Existing research on the high-quality development of the Yellow River Basin is mostly based on the evaluation of multiple indicators. These studies mostly use empirical data to carry out the comparative analysis of different temporal and spatial dimensions, and rarely involve the prediction of future evolution trends under different scenarios. With the combination of empirical research with the SD method, Jiang et al. (2021) [32] simulated the dynamic process of system development. Jiang’s model was based on the indicators of the evaluation system and the causal relationship between the indicators. The advantages of such a method come from the intuitive modeling method; the easy-to-understand, clear causal relationship between the variables; and the ease of reflection of the error of simulation by comparing the simulation results of each index with empirical data.

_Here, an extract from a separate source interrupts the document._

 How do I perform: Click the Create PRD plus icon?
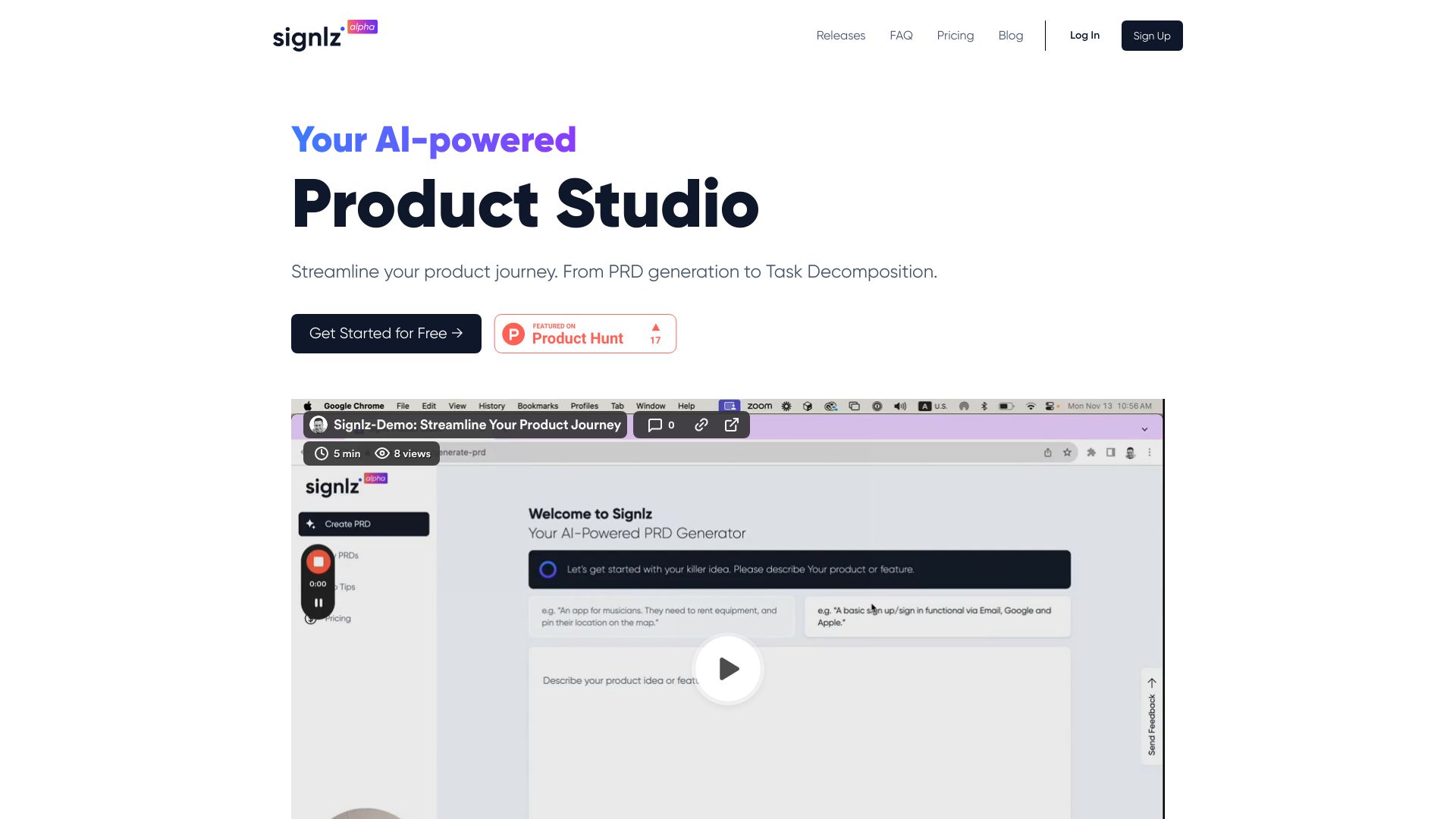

However, the research objects and conclusions of such methods remain at the macro level, which is difficult to reveal the microdrivers of variant changes, and it is also difficult to reflect the impact of individual heterogeneity, individual decision-making uncertainty and individual interaction on the macro level of the system.

On the other hand, from the perspective of scenario analysis, Jiang’s model simulated the evolution results under three different scenarios, including economic growth priority, environmental protection, and equal emphasis on economic development and environmental protection. The above scenarios are essentially one or more dimensions that constitute the evaluation system, and the simulation results only reflect the linkage and coupling relationship between the dimensions. Our model benefits from the flexibility of multi-agent attributes and behavior rules. It focuses on the possible policy scenarios of high-quality development in the Yellow River Basin, and explores the optimization space of policy design, which can more deeply reveal the action mechanism and macro-level effect of a specific policy. Compared with existing research, the proposed model reveals the microdrivers of the macro changes. Its outstanding advantage is that it is convenient for researchers to analyze the motivation at the micro level and observe the overall emergence at the macro level. In this way, it is possible to visually simulate the development and evolution of a complex system under different scenarios, based on empirical data and with computers as tools. The virtual–real linkage provides a guarantee for the reliability of research. Researchers can verify and adjust the attributes or rules of agents at any time by comparing the simulation results with empirical data. This helps the constructed artificial system to map the real system well, on the one hand, and provides more abundant scenarios than the real system, on the other hand.

Scenario modeling and evolutionary simulation based on multiple agents are very effective tools in bottom-up research; however, there may be limitations in the modeling process, which should be continuously improved and expanded in future research. In this paper, 115 prefecture-level cities were used as agents for simulation. The study did not consider the behavioral characteristics and interactions of more micro-level individuals, such as different industries, specific enterprises, residents, and so on. In the future, the interaction research of agents at different levels should be strengthened. In addition, this study took language probability as the basis of agent decision-making. It did not consider the mutation problem of the agent itself. In the future, it will be necessary to enrich the agent rule-learning algorithms, such as the genetic algorithm, particle swarm optimization, and ant colony algorithm, etc. In addition, it is also important to strengthen the integration of different models, consider the complexity of interaction between agents, and expand the scope of application of the model.